Doing this involves cumbersome notation, in particular to write down small examples, because one has to prove that each element indeed belong to the enclosing finite set.
Here is a short excerpt of what I've come up with :
import Mathlib.Data.Finset.Basic
def Aabcd : Finset Char := {'a', 'b', 'c', 'd'}
-- attempt 1 : would be ideal, but fails with
-- failed to synthesize Singleton Char (Finset { x // x ∈ Aabcd })
-- failed to synthesize Insert Char (Finset { x // x ∈ Aabcd })
def Aac1 : Finset Aabcd := {'a', 'c'}
-- attempt 2 : ok but really cumbersome
def Aac2 : Finset Aabcd := {⟨'a', by decide⟩, ⟨'c', by decide⟩}
-- attempt 3 : fails with
-- failed to synthesize Singleton Char (Multiset { x // x ∈ Aabcd })

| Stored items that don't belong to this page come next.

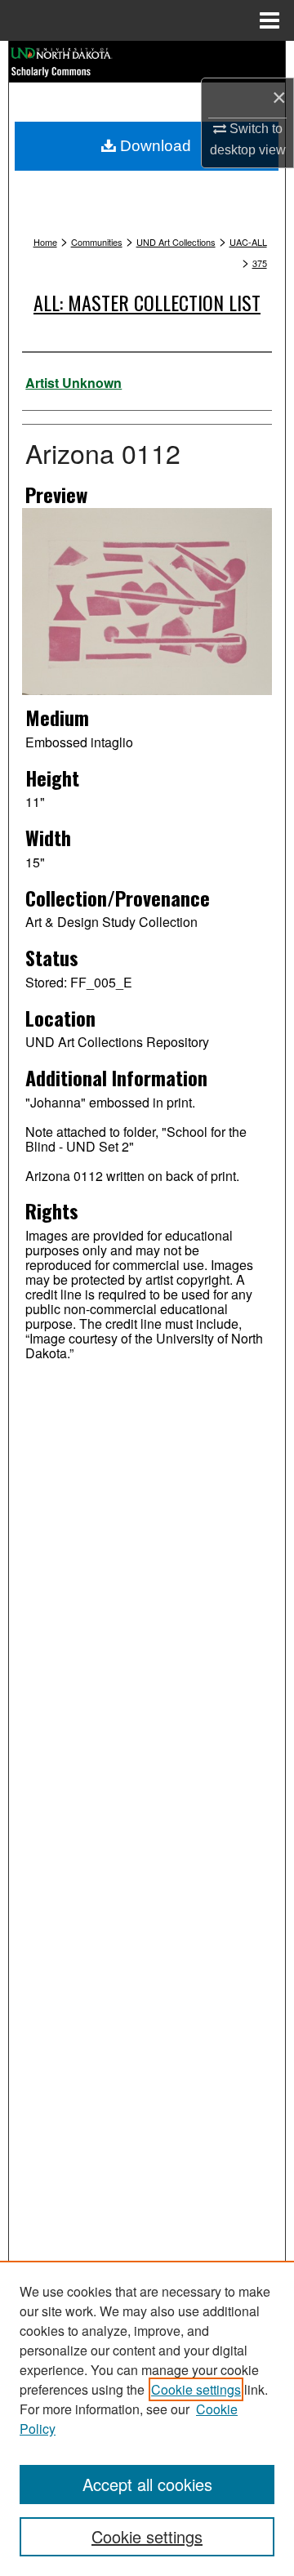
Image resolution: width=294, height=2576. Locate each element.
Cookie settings (196, 2389)
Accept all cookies (147, 2484)
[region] (147, 2418)
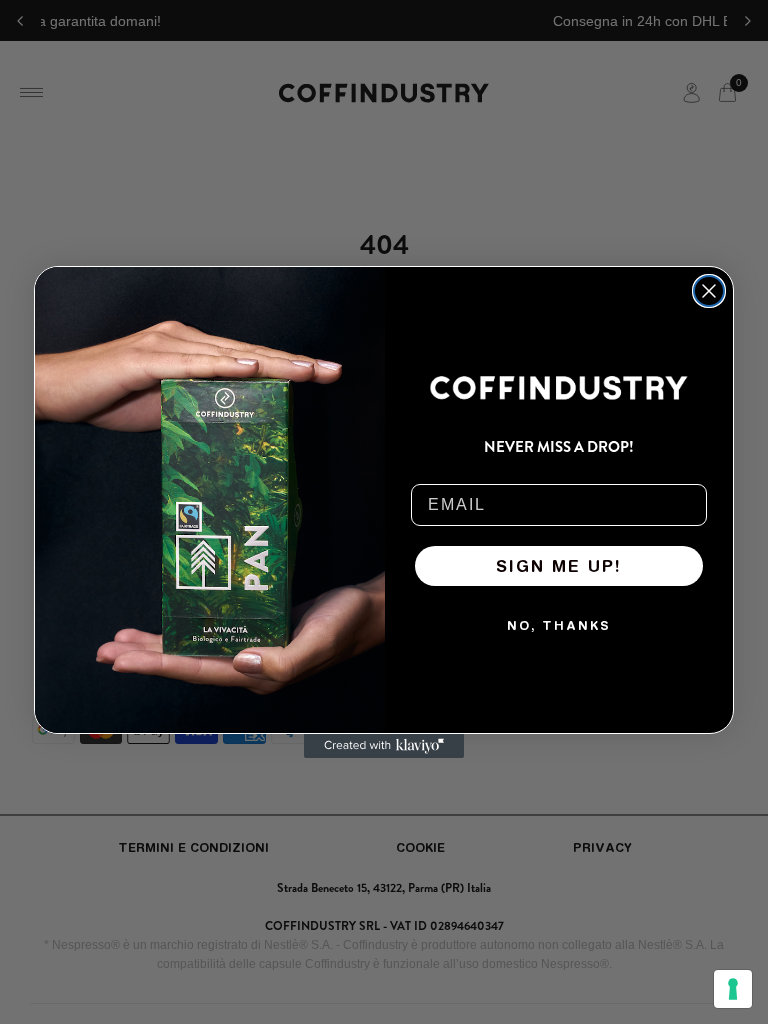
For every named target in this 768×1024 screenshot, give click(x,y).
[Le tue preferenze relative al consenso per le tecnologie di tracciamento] (733, 989)
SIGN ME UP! (559, 566)
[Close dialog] (709, 291)
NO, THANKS (559, 625)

-- failed to synthesize Insert Char (Multiset { x // x ∈ Aabcd })
def Aac3 : Finset Aabcd := ⟨{'a', 'c'}, by decide⟩
-- attempt 4 : ok but possibly not very idiomatic...

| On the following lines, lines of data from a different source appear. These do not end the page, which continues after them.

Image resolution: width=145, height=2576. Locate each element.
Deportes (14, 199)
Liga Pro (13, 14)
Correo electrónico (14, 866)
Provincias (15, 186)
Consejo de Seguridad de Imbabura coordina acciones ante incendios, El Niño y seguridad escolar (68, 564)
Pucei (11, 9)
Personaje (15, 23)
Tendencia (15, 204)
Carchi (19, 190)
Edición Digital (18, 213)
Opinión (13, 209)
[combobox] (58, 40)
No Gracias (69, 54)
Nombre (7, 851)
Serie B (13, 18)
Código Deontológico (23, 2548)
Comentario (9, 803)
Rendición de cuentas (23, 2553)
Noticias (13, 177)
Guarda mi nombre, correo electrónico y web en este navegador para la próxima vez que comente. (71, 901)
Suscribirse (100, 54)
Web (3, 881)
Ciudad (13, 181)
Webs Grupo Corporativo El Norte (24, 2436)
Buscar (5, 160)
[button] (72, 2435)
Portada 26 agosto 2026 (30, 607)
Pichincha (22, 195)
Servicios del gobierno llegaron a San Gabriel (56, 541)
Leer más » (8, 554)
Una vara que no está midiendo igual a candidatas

def finset_cast (s : Finset α) {t : Finset α} (h : s ⊆ t) : Finset t :=
let f : s → t := fun ⟨x, hx⟩ => ⟨x, h hx⟩
let hf : (Multiset.map f s.val.attach).Nodup := by
apply Multiset.Nodup.map
. simp [Function.Injective, f]
. rw [Multiset.nodup_attach]
exact s.nodup
⟨s.val.attach.map f, hf⟩
def Aac4 : Finset Aabcd := finset_cast {'a', 'c'} (by decide)
Is there an elegant / idiomatic way to omit the (by decide) parts in these examples? Or ideally, to make the syntax in attempt 1 above trigger some kind of automatic coercion or dependent coercion? Or is the "Finset over a Finset" approach a really bad idea?
Thanks!
(PS : I've never really introduced myself here, is it something people still do, or has this channel been converted to a noob-questions channel?)

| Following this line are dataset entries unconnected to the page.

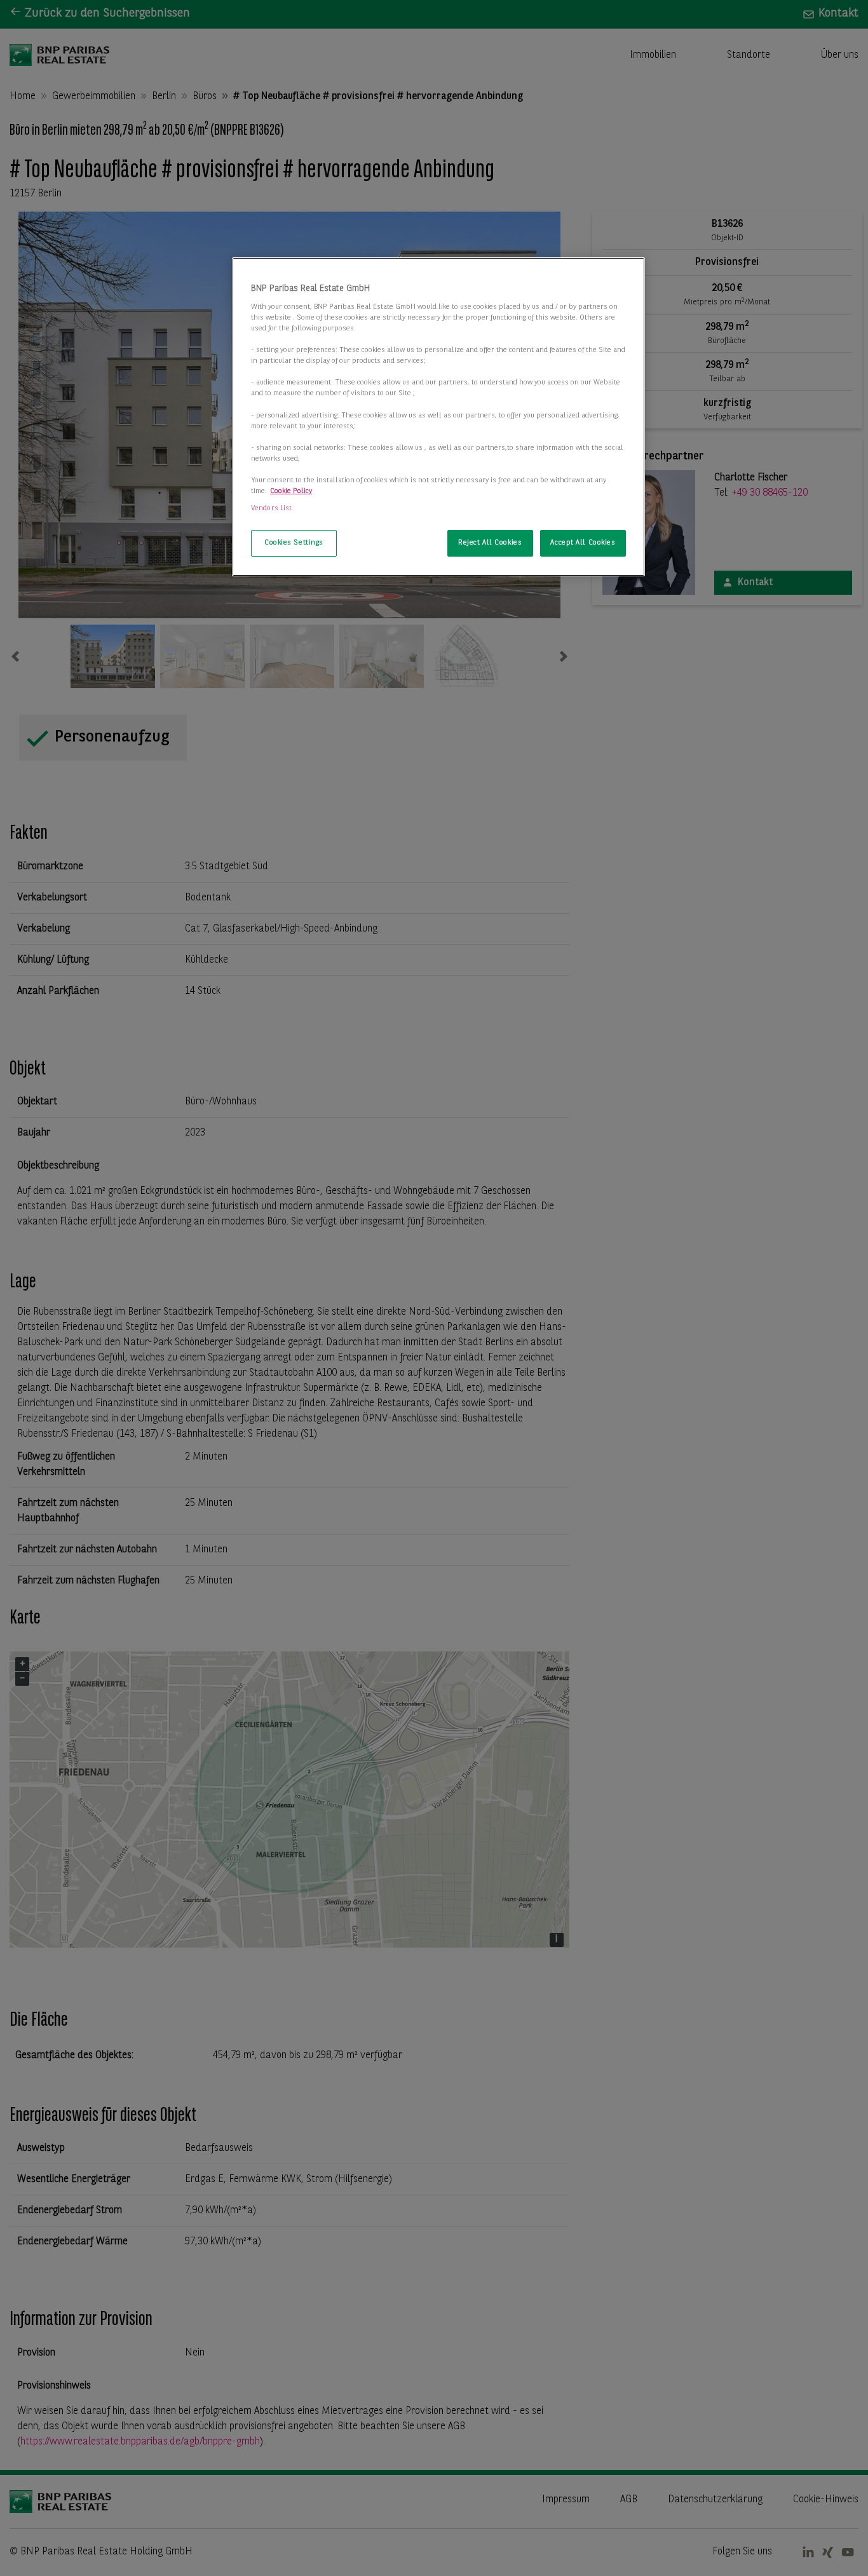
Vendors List (271, 508)
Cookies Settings (293, 542)
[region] (438, 416)
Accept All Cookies (582, 542)
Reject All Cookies (490, 542)
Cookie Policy (291, 491)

Bjørn Kjos-Hanssen (Mar 21 2025 at 21:12):
Instead of working with Char you could use Fin 4 and then Aac1 would be ({0,2} : Set (Fin 4)).
Or you could define a new type T containing elements a,b,c,d and then do {a,c} : Set T.
Char is not really a thing in mathematics so if we're doing mathematics it is probably best avoided.
Antoine Meyer (Mar 21 2025 at 22:41):
Thanks Bjørn. I’ll experiment with your suggestions using Fin and Set.
Still, I’d be curious to know about my original question, if only to learn about this kind of coercions.
To be honest I don’t really care that much about Char, it could be any arbitrary type. It’s just convenient to be able to use letters when working with automata (whether or not that can be considered real math).
Last updated: May 02 2025 at 03:31 UTC